Patricia Claxton, Montreal, january 2003

Preface

This novel is fiction. But it is also a chronicle and eyewitness report. The characters all existed in reality, and in almost every case I have used their real names. The novelist has given them lives, acts and words that summarize or symbolize what the journalist observed while in their company. If I have taken the liberty of inventing a little, I have done so the better to convey the human quality of the murdered men and women. Those who planned and carried out the genocide are identified in this book by their true names.
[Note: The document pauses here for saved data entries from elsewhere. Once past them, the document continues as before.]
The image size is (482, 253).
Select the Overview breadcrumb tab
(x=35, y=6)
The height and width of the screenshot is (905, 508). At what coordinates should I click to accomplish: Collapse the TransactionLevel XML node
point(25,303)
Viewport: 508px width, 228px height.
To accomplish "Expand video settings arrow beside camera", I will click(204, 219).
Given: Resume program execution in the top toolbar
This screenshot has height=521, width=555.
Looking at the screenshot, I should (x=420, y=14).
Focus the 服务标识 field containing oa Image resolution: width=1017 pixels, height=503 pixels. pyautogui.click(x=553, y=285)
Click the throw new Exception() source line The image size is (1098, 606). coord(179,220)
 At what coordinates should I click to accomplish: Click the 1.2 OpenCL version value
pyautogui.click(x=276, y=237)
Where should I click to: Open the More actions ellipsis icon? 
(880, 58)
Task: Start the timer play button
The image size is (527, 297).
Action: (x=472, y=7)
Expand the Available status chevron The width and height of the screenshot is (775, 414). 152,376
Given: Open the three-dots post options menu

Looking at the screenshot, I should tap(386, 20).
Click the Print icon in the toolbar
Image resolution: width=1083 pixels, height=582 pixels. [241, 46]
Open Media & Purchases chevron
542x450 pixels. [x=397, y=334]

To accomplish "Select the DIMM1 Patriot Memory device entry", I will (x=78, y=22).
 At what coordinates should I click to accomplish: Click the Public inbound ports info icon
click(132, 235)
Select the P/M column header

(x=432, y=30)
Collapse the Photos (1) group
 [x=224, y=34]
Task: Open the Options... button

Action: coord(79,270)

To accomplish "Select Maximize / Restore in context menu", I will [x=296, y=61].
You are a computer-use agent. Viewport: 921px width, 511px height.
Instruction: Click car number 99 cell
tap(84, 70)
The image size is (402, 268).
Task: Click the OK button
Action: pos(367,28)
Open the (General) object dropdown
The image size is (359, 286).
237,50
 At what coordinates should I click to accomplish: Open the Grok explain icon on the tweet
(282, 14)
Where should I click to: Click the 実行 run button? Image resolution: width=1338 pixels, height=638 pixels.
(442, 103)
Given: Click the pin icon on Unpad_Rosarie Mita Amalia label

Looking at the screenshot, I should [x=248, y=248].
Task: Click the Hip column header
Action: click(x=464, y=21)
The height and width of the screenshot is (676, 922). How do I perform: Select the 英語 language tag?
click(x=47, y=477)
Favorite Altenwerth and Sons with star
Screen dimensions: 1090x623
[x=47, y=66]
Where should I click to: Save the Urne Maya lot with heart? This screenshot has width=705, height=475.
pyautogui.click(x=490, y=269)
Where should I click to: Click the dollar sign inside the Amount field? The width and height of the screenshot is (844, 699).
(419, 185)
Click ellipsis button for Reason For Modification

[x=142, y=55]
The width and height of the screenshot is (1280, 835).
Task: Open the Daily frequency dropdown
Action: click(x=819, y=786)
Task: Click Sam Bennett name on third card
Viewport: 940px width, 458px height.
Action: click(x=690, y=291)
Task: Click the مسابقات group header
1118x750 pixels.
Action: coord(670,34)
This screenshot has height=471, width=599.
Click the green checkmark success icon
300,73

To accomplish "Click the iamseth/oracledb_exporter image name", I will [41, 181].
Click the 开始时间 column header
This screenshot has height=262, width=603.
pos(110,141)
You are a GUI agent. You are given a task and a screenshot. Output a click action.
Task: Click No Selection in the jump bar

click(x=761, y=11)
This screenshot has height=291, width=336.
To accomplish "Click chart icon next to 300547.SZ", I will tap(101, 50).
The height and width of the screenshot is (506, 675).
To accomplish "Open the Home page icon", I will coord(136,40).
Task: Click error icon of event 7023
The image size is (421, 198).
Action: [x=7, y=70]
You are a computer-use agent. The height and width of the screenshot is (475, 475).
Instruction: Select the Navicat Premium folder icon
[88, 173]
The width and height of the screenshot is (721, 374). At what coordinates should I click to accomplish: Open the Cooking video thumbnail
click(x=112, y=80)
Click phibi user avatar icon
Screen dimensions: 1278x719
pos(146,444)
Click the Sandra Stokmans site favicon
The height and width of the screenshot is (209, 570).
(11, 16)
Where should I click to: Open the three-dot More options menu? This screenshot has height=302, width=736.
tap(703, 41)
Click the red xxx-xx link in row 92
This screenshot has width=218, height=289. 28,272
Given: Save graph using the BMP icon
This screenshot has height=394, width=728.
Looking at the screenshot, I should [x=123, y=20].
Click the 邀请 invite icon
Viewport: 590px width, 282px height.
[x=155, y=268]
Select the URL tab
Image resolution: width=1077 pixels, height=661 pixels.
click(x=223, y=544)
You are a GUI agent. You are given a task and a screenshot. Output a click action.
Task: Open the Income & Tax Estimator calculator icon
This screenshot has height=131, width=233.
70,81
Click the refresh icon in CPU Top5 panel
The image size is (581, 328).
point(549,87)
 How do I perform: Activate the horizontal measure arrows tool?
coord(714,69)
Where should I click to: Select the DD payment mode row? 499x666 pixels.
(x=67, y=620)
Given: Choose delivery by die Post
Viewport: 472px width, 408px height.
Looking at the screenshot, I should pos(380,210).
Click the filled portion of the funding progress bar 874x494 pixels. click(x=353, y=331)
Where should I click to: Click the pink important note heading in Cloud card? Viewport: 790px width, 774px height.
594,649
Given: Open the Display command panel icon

Some readers may attribute certain scenes of violence and cruelty to an overactive imagination. They will be sadly mistaken. For proof, they have only to read the seven hundred pages of eyewitness reports gathered by the African Rights organization and published under the title
Rwanda: Death, Despair and Defiance
(African Rights, London, 1995).

Finally, I would like to thank Patricia Claxton for the wonderful job she has done in translating my book into English, and for the skill and great care she brought to the task. As a result of our discussions, we made a few useful modifications and I took her counsel and the opportunity she offered to clarify some additional points. A good translation improves a text, and I feel that is certainly true in this case.

G.C.

Chapter One

In the middle of Kigali there is a swimming pool surrounded by deckchairs and a score of tables all made of white plastic. And forming a huge L overhanging this patch of blue stands the Hôtel des Mille-Collines, with its habitual clientele of international experts and aid workers, middle-class Rwandans, screwed-up or melancholy expatriates of various origins, and prostitutes. All around the pool and hotel in lascivious disorder lies the part of the city that matters, that makes the decisions, that steals, kills, and lives very nicely, thank you. The French Cultural Centre, the UNICEF offices, the Ministry of Information, the embassies, the president’s palace (recognizable by the tanks on guard), the crafts shops popular with departing visitors where one can unload surplus black market currency, the radio station, the World Bank offices, the archbishop’s palace. Encircling this artificial paradise are the obligatory symbols of decolonization: Constitution Square, Development Avenue, Boulevard of the Republic, Justice Avenue, and an ugly, modern cathedral. Farther down, almost in the underbelly of the city, stands the red brick mass of the Church of the Holy Family, disgorging the poor in their Sunday best into crooked mud lanes bordered by houses made of the same clay. Small red houses—just far enough away from the swimming pool not to offend the nostrils of the important—filled with shouting, happy children, with men and women dying of AIDS and malaria, thousands of small households that know nothing of the pool around which others plan their lives and, more importantly, their predictable deaths.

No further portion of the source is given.